__WHAT TO PRODUCE__: Please take the records that follow and repeat exactly the lines starting with the line with "Task: Start processing with the プロで処理 button" and going on through the line with "Click the help icon beside Output Files".
(INFORMATION SHOWN Opens)
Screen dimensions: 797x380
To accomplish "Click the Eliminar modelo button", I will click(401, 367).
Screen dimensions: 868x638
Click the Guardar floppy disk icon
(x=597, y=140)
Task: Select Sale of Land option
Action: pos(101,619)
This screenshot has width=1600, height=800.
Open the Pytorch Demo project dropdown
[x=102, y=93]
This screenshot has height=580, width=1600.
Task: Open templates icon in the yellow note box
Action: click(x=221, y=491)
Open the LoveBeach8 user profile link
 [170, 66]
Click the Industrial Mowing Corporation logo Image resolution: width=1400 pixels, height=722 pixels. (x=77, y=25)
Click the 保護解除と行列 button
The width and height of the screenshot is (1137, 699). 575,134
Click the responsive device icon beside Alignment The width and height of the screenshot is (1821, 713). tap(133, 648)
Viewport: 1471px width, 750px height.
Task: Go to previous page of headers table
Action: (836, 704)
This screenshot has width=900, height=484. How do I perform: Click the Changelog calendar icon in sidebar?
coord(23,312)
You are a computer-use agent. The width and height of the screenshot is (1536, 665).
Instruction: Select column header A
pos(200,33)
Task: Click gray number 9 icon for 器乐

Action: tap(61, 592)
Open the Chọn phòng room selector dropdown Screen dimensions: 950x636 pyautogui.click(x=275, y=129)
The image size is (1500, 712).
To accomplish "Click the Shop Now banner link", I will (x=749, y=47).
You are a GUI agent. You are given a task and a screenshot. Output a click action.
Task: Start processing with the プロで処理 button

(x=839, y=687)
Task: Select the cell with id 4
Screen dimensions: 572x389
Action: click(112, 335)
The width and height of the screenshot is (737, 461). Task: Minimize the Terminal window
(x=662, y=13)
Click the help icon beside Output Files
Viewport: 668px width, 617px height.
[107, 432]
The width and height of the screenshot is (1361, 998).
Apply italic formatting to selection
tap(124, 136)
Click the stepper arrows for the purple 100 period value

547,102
(INFORMATION SHOWN Closes)
__ANSWER TO THE EXERCISE__:
Task: Start processing with the プロで処理 button

(x=839, y=687)
Task: Select the cell with id 4
Screen dimensions: 572x389
Action: click(112, 335)
The width and height of the screenshot is (737, 461). Task: Minimize the Terminal window
(x=662, y=13)
Click the help icon beside Output Files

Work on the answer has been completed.